Implications for practice

  • the new s127 is permissive. In addition to the above, a company may continue to use other ways to execute documents - eg through a directors’ resolution appointing authorized signatories. However, the deeming provision in favour of purchasers for valuable consideration who act in good faith will only apply to documents executed in accordance with s127
  • companies should continue to adhere to any limitations set out in the articles of association when executing documents
  • if a company wishes to change its current execution practices and sign documents in accordance with the new s127 provisions, the articles of association should be checked as amendments may be required

3. EXECUTION OF DEEDS

Summary of changes

  • the current Companies Ordinance is silent on the execution requirements for deeds (although statutory presumptions are found in other ordinances). Usually, a company’s articles of association prescribe the way in which the company seal may be used
  • the new CO requirements for a company to execute a document as a deed are:
    • execution of the document must be in accordance with s127 outlined above (ie execution by seal or under hand by, eg, two directors)
    • the document must be expressed to be executed by the company as a deed
    • the document must be delivered as a deed

Implications for practice

  • if a company wishes to execute deeds without affixing a seal, the articles of association should be checked as amendments will likely be required
  • to satisfy the requirement that the deed is "expressed" to be executed by the company as a deed, deeds should continue to incorporate a testimonium
  • notwithstanding the new way of executing deeds under hand, companies may in their articles adopt specific procedures for execution of deeds (whether under hand or under seal). Best practice when considering if a counterparty has properly executed a document as a deed is to review the counterparty’s articles of association
  • guidance from the Law Society in 2002 on the execution of deeds governed by Hong Kong law suggests that, as a matter of prudence, such execution of deeds be witnessed. This guidance remains in force, although it is not a legal or regulatory requirement. We expect that the Law Society will consider updating this guidance so that it does not apply to execution of deeds under the new (under hand) requirements

4. EXECUTION OF DEEDS BY FOREIGN COMPANIES

  • as per the present legislation, the new CO is silent on the question of valid execution by a foreign company of a Hong Kong law document expressed to be a deed

Implications for practice

  • foreign companies should therefore continue to sign deeds in the same way as under existing law and practice

5. SAMPLE TESTIMONIUM

  • a sample testimonium is set out below

IN WITNESS of which this document has been executed and delivered as a deed on the date which first appears above.

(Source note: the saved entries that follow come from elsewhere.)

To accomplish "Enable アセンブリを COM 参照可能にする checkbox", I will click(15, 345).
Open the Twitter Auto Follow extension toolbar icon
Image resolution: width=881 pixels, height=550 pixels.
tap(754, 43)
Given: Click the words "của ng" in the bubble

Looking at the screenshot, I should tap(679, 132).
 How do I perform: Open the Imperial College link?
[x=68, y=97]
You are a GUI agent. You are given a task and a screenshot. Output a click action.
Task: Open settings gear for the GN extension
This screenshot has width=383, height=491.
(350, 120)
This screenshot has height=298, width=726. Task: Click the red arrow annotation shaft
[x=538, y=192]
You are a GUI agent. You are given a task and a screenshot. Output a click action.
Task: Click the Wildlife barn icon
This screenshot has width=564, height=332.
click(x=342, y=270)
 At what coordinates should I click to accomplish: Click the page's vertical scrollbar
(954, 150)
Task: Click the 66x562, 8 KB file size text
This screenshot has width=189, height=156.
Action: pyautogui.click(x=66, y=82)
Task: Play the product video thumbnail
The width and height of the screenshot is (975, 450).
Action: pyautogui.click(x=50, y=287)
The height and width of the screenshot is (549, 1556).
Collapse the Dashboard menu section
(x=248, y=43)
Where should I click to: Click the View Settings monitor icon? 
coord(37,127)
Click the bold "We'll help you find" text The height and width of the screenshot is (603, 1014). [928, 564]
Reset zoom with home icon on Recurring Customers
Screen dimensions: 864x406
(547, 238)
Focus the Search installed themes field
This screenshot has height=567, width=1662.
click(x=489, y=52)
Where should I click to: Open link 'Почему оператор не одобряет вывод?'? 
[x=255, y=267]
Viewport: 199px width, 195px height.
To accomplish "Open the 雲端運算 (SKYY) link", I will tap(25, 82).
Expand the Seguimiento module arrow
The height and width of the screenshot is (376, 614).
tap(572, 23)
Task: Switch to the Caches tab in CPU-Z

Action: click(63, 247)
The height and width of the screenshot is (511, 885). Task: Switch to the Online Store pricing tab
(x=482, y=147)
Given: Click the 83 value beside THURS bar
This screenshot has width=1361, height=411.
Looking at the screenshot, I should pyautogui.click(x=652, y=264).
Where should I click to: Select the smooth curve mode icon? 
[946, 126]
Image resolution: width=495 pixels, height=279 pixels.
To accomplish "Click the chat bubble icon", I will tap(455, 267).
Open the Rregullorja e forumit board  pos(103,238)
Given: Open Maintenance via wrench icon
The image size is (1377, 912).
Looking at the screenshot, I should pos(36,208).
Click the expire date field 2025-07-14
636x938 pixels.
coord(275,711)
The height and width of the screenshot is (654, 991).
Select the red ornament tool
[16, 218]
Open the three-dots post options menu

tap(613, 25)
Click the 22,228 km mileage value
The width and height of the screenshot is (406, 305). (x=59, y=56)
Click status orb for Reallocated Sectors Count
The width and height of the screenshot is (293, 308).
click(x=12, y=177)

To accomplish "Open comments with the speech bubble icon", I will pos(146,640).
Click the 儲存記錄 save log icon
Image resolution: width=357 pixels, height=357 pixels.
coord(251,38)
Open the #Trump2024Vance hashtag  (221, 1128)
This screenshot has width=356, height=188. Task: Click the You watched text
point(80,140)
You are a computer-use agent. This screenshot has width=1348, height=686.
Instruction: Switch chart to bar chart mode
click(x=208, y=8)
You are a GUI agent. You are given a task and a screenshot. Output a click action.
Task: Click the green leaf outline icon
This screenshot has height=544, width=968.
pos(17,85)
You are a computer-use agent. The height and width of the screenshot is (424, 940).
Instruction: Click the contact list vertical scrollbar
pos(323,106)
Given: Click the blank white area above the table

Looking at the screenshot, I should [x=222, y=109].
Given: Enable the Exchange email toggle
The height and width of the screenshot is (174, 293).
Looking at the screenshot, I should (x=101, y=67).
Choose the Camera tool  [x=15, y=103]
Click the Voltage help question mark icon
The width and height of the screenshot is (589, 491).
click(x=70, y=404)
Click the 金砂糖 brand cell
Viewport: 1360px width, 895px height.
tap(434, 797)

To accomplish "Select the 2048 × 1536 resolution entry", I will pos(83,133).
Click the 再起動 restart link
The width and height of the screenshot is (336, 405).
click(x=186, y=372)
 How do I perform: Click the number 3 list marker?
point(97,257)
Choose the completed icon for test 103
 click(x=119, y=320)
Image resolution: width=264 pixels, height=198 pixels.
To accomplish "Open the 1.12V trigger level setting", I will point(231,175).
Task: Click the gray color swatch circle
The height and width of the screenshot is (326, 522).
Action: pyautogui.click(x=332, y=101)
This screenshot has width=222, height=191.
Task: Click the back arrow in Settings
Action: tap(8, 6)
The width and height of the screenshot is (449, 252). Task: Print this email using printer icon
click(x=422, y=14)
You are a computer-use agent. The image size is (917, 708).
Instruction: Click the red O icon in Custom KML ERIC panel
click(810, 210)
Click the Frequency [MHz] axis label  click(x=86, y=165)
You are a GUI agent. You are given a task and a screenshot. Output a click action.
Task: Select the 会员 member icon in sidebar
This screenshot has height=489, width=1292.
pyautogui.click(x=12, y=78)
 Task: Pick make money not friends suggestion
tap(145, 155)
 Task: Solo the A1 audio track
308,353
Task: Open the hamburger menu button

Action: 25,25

6. SAMPLE NEW-FORM EXECUTION BLOCK

  • a sample execution block for a Hong Kong company executing a deed under the new (under hand) requirements of the new CO is set out below

EXECUTED and DELIVERED as a deed )
by [name of company] )
acting by either two directors or one )
director and the company secretary )

  • the two directors (or director and company secretary) would sign and print names at the right hand side of the execution block.
  • the above sample execution block will need to be tailored for each particular Hong Kong company, to reflect the execution requirements set out in the company’s articles


For related publications, see also: New Hong Kong Companies Ordinance Tool Kit.

Contacts

Peter Brien (partner), Lisa Chung (partner), Peter Lake (partner)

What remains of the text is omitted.